April 23, 1999 Tech Center
Professor Carver Mead Wins Largest Prize for Invention
Associated Press
SAN FRANCISCO -- A microelectronics pioneer whose early work on minuscule transistors helped power the information age won the world's single largest award for invention on Thursday night.
Carver Mead, a professor of engineering and applied science at the California Institute of Technology, was awarded the $500,000 Lemelson-MIT prize in a ceremony at the city's Exploratorium museum.
"I was very surprised," Mr. Mead said. "The previous awards were all given to people who had one big blockbuster patent. And I don't have one of those, so it never occurred to me that I was a candidate."

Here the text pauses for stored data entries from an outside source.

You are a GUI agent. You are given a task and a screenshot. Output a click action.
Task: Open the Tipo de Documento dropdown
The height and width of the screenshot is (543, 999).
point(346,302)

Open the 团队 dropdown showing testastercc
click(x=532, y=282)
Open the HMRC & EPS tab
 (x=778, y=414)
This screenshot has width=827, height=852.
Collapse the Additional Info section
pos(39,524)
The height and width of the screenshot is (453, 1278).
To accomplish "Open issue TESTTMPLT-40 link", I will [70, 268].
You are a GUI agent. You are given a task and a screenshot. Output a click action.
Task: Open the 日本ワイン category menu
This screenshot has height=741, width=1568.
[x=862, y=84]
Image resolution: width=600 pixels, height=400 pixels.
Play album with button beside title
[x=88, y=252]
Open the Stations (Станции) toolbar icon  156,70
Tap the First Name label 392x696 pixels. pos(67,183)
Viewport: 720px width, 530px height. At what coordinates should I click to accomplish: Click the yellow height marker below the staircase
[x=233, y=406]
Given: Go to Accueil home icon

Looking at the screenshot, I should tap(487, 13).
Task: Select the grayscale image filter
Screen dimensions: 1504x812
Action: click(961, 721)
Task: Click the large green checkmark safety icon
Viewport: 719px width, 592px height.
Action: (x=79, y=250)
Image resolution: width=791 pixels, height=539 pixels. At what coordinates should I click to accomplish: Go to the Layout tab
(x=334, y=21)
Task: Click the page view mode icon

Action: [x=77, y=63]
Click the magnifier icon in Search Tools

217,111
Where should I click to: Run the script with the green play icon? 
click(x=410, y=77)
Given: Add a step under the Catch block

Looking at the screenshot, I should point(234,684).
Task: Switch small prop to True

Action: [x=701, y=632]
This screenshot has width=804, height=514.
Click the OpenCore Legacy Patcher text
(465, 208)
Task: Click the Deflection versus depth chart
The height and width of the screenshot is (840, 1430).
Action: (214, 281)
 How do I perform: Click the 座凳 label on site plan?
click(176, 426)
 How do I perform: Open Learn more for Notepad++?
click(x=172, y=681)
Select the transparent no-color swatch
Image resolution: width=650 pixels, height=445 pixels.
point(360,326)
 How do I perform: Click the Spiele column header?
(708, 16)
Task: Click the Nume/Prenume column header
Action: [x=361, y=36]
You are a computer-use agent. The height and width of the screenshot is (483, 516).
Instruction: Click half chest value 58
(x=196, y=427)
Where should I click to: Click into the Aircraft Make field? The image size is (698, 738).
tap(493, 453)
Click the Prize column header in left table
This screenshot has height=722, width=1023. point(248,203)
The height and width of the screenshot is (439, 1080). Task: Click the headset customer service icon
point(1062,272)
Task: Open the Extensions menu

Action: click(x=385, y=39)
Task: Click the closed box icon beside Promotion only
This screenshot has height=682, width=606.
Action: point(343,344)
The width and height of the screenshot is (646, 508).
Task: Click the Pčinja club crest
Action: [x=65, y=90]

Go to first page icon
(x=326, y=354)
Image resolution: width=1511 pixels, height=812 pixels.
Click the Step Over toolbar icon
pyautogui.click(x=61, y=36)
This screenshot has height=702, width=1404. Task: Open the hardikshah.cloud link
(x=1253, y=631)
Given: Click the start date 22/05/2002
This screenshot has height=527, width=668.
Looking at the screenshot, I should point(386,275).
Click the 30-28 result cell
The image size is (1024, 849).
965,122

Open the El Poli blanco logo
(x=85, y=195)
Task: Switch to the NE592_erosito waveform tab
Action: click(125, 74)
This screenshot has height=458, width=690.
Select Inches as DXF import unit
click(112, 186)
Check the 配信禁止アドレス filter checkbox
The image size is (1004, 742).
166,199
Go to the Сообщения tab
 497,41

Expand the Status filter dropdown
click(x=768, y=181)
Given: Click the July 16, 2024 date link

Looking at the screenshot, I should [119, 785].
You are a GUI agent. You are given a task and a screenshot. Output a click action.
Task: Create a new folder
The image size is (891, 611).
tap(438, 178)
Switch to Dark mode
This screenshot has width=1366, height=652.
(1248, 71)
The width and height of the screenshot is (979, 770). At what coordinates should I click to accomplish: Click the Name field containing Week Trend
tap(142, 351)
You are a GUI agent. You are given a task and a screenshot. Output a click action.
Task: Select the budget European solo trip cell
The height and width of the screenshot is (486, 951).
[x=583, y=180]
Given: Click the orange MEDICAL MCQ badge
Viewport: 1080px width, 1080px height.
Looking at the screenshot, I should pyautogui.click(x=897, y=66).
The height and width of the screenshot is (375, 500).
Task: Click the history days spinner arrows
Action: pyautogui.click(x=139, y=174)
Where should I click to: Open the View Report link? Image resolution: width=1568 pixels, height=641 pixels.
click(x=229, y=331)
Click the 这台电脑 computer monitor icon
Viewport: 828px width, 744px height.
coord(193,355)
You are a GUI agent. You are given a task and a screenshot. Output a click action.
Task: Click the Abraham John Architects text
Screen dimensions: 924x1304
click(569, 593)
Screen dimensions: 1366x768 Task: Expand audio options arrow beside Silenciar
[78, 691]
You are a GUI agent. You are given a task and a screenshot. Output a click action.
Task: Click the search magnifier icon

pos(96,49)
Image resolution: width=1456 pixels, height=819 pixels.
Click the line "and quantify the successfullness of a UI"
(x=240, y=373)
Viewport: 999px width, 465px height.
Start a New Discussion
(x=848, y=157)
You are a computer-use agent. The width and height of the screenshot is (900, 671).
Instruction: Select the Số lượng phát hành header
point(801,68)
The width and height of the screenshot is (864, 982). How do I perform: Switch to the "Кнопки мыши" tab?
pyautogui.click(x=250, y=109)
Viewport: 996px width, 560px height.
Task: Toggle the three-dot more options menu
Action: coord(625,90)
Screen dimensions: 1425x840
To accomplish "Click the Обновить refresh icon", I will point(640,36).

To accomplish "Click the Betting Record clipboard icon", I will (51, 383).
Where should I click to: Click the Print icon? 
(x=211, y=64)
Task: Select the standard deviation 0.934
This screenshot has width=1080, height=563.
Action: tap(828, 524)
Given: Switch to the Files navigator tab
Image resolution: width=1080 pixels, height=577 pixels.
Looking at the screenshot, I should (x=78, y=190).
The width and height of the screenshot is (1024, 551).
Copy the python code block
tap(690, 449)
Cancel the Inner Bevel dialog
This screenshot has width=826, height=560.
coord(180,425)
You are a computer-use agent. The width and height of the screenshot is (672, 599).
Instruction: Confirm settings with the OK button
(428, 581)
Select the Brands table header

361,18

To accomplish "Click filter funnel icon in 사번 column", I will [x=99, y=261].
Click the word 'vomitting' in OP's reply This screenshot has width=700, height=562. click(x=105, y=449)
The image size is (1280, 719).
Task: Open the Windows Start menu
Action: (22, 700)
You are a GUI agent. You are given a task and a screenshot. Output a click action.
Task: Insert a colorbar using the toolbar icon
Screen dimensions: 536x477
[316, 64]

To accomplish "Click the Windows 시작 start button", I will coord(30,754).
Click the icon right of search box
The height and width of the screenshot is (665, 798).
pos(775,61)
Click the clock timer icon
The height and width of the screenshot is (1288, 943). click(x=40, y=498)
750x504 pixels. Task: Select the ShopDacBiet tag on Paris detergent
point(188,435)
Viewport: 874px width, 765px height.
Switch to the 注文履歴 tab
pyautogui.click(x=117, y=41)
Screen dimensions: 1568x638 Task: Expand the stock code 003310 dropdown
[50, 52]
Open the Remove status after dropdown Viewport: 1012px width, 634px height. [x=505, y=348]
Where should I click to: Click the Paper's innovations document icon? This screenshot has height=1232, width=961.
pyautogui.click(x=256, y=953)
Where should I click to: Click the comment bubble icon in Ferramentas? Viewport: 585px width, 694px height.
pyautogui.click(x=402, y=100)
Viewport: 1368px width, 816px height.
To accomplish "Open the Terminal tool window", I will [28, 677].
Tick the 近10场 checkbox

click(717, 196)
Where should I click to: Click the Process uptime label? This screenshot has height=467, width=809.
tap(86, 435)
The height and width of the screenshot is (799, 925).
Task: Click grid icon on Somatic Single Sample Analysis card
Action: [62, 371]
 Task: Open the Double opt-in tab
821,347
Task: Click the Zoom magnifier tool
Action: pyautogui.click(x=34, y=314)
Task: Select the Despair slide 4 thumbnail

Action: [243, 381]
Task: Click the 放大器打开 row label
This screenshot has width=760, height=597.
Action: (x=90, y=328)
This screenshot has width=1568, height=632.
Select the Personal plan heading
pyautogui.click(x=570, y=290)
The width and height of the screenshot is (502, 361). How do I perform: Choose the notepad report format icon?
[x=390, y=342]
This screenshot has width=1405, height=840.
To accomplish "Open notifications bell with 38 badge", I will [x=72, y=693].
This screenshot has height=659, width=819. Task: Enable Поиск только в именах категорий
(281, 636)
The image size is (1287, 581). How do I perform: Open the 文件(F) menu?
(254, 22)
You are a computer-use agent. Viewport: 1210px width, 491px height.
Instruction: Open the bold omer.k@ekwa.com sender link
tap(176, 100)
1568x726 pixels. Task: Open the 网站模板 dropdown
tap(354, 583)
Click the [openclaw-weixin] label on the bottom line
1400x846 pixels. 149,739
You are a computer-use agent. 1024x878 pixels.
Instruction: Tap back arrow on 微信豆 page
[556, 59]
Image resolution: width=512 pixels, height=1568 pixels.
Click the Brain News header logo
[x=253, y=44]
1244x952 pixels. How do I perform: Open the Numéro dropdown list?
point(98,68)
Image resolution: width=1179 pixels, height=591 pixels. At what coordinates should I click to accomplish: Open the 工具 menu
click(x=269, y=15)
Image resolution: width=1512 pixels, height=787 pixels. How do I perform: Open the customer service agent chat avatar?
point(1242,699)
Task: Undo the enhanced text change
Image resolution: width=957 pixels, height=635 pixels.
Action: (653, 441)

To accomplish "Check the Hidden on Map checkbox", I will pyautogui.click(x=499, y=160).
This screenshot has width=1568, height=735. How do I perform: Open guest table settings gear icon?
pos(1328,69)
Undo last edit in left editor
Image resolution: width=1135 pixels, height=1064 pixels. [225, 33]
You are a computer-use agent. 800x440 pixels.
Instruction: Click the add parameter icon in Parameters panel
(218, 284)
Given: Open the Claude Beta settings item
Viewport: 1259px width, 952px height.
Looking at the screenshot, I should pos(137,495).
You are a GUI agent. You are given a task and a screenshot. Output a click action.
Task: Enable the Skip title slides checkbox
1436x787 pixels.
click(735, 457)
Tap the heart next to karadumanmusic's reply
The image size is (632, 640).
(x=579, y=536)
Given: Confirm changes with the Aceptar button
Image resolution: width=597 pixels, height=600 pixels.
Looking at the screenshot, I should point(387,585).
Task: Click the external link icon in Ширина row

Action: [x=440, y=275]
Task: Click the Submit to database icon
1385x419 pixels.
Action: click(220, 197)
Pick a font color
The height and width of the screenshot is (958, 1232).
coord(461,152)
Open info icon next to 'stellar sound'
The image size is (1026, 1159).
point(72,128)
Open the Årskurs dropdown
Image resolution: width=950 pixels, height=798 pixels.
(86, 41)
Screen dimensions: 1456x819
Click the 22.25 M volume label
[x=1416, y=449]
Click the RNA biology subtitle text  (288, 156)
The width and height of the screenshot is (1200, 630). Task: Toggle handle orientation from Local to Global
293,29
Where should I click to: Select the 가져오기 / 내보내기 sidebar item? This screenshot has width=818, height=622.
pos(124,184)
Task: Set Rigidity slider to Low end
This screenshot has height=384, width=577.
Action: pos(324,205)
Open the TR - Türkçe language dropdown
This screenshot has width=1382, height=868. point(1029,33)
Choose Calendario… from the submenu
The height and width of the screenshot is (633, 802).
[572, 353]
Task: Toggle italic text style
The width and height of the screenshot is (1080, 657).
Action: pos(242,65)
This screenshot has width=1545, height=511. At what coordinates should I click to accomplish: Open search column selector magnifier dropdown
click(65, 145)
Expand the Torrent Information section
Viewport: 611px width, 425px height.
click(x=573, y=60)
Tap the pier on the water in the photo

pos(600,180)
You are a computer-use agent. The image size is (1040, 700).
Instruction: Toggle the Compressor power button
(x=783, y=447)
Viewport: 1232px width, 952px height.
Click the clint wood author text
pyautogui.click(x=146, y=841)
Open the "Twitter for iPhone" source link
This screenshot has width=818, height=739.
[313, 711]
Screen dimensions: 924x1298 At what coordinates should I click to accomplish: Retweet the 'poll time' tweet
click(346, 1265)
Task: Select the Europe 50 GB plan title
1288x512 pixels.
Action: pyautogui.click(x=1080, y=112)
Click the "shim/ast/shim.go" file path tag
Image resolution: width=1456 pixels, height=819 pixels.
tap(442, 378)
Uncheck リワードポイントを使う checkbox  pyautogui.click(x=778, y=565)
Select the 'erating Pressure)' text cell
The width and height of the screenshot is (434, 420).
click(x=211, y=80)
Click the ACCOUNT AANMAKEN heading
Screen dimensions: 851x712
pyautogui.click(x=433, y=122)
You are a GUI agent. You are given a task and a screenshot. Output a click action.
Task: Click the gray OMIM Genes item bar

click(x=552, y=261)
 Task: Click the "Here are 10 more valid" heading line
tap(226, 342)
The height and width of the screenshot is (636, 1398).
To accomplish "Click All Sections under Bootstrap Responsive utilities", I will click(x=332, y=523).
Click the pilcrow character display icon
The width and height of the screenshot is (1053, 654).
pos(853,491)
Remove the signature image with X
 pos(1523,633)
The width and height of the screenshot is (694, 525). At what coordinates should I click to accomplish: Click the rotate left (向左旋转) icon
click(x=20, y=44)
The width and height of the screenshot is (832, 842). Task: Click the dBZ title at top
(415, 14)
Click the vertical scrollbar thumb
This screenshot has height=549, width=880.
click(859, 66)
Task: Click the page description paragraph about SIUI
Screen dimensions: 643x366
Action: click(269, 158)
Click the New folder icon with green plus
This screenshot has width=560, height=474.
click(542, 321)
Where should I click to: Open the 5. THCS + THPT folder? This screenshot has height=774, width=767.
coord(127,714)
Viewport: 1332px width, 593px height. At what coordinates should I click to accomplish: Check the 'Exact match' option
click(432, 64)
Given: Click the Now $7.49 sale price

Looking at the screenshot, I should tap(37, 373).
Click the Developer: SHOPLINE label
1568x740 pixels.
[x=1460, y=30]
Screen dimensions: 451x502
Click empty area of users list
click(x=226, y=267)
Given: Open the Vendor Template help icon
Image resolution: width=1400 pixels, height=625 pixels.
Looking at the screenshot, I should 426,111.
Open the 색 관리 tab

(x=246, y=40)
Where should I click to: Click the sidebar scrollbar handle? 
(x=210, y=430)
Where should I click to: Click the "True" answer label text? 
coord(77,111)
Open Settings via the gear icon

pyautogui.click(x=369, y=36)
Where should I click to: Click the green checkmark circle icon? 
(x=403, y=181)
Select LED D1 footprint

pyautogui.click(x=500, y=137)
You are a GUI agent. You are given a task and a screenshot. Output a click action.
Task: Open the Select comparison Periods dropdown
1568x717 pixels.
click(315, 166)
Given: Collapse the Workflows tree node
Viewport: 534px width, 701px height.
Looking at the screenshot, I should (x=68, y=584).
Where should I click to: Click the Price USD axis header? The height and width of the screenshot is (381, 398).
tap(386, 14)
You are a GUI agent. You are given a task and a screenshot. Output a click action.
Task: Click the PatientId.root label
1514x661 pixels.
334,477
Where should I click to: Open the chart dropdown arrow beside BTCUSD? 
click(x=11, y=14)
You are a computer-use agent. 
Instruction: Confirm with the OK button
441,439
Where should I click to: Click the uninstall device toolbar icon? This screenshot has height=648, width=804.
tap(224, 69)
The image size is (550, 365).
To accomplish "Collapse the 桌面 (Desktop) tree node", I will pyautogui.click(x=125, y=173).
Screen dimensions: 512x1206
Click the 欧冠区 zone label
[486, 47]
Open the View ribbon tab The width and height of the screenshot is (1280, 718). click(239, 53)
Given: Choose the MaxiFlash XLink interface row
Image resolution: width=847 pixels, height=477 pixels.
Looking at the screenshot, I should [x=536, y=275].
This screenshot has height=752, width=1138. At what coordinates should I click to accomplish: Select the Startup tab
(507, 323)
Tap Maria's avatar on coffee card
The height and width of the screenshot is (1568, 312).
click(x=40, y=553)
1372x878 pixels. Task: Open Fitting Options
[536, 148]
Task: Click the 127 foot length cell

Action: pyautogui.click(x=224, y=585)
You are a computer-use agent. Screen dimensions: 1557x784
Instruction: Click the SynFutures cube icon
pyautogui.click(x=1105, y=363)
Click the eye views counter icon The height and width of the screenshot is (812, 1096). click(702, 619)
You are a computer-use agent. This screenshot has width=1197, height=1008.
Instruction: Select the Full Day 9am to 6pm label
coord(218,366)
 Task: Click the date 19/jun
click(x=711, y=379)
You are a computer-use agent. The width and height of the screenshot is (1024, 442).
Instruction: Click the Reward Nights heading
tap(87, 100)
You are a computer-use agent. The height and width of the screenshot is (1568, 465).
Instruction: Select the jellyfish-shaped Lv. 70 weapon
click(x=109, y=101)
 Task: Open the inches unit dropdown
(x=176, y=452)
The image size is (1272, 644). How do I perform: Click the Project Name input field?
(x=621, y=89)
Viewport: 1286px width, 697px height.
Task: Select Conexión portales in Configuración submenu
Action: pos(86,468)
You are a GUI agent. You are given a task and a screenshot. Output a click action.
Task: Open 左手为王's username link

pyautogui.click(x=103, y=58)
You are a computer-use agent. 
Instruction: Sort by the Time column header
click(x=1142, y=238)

Mr. Mead's innovations also include a standard amplifying device used in microwave communication systems, which people use every day when making telephone calls or dialing into the Internet, and a hearing aid powered by a digital microchip.
"They made a video where they interviewed a number of people that had those hearing aids, and it makes you cry," said Mr. Mead, 65 years old. "These people are saying, 'This thing has changed my life. I can hear my grandchildren now.' That's very satisfying."
But Mr. Mead is best known for his work on transistors, a project that he began in 1968 on a suggestion from Gordon Moore of Integrated Electronics -- later Intel Corp.
"Moore's Law" -- that computer chips would continue to double in power every 18 months while remaining the same size and price -- has since become a truism in the computer industry. But in 1970, Mr. Mead's forecast that the transistor could be reduced to .15 microns was revolutionary.
By comparison, a human hair is 20 microns in diameter and a wavelength of invisible light is half a micron, Mr. Mead explained in an interview Thursday.
"I was able to show that we were nowhere near the limits," he said. "It was pretty counterculture at the time to take a position like that."
Yet his forecast has nearly come true: Today the smallest transistor is .18 microns.
Mr. Mead, who lives in Woodside, Calif., said he plans to use the prize money to help support companies that have been launched by his former students.